--- DATA FOR THIS TASK Enclosed Below ---

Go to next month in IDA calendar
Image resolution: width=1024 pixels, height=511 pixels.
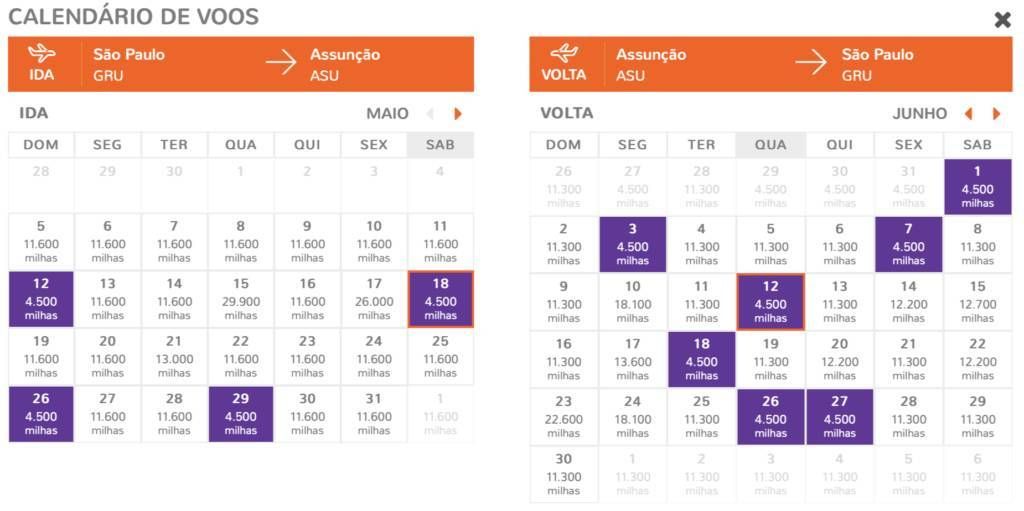[458, 114]
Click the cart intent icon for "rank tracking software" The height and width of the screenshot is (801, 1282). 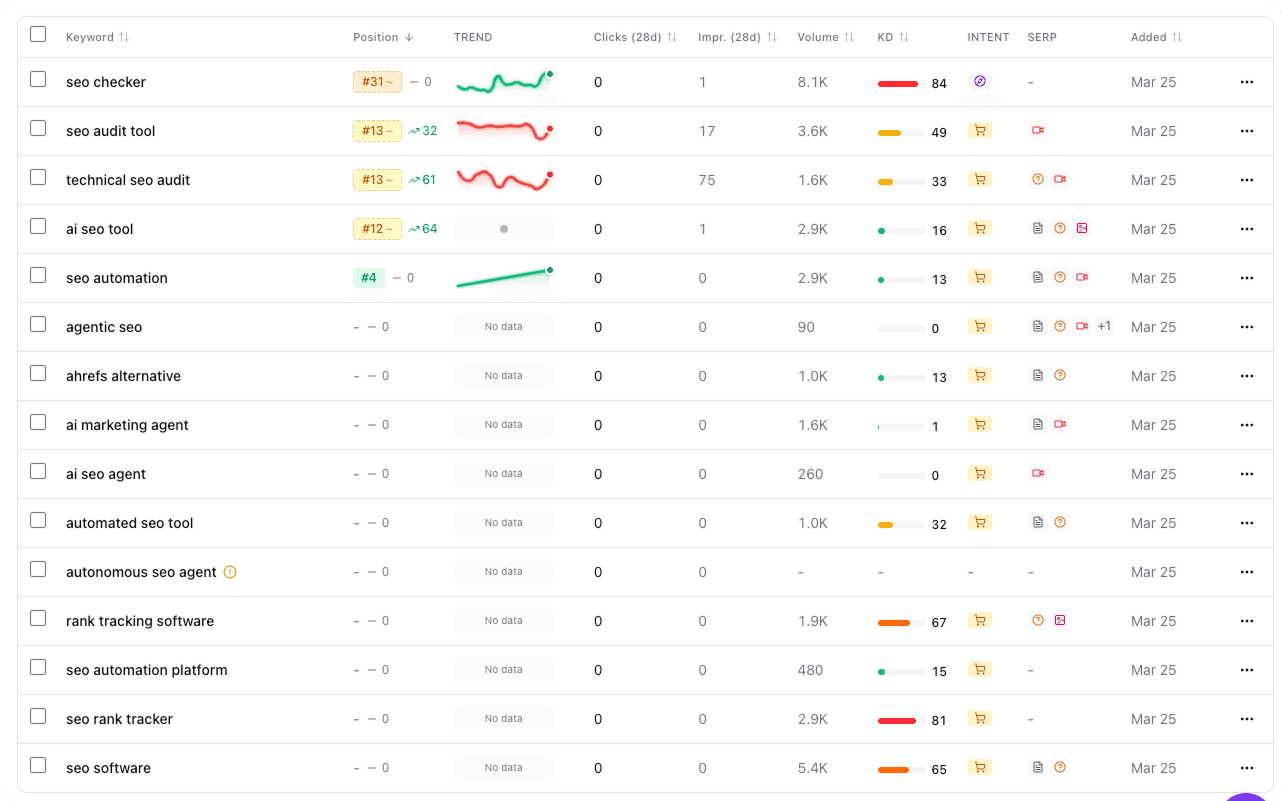point(980,620)
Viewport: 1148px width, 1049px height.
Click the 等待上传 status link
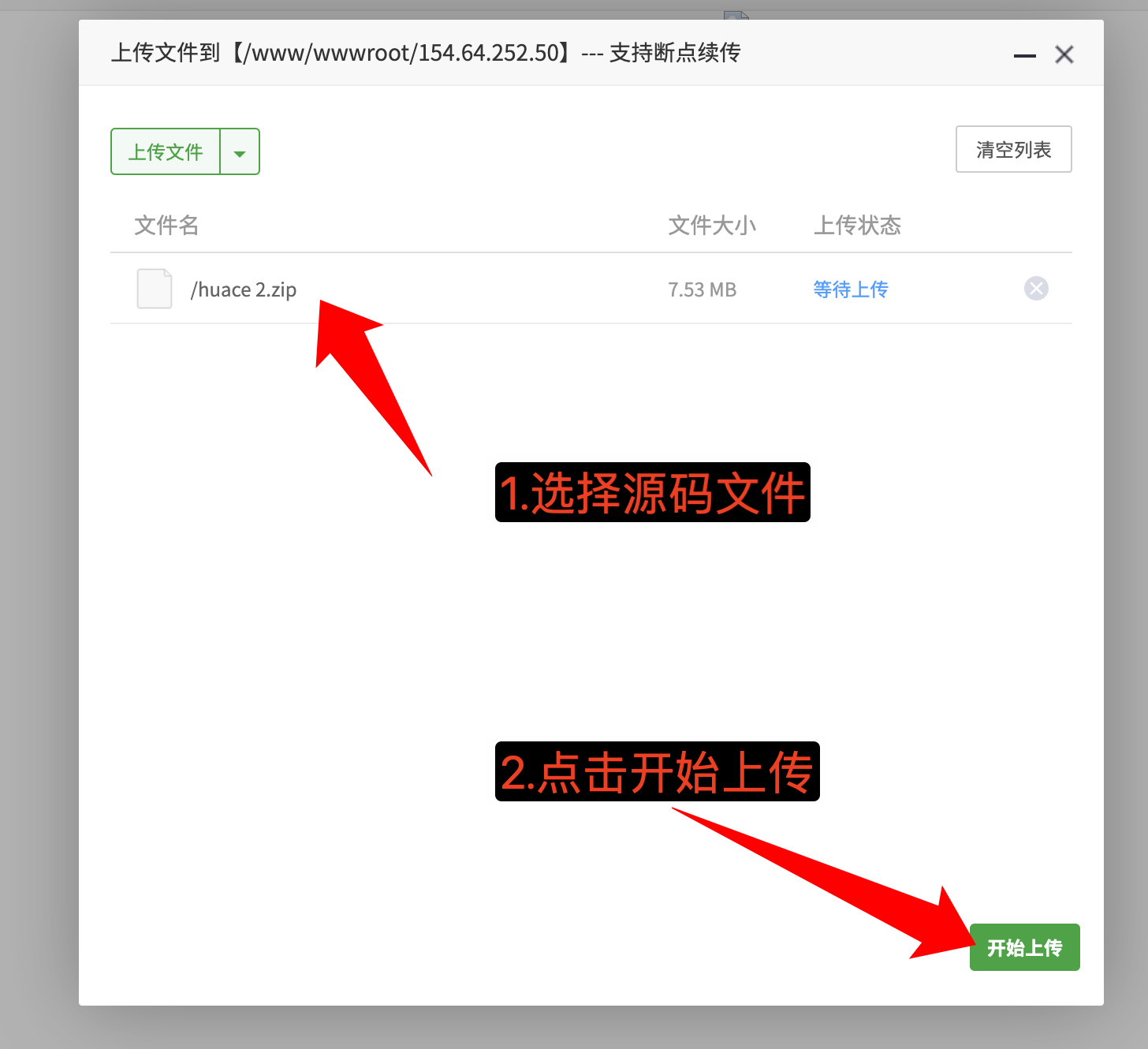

--- End of Enclosed DATA FOR THIS TASK ---

**THE PROBLEM:** Lines from the one with "Viewport: 1148px width, 1049px height." through the final line of the listing above: copy them exactly, both ends included, and omit every picture.

**COMPLETED TASK:**
Viewport: 1148px width, 1049px height.
Click the 等待上传 status link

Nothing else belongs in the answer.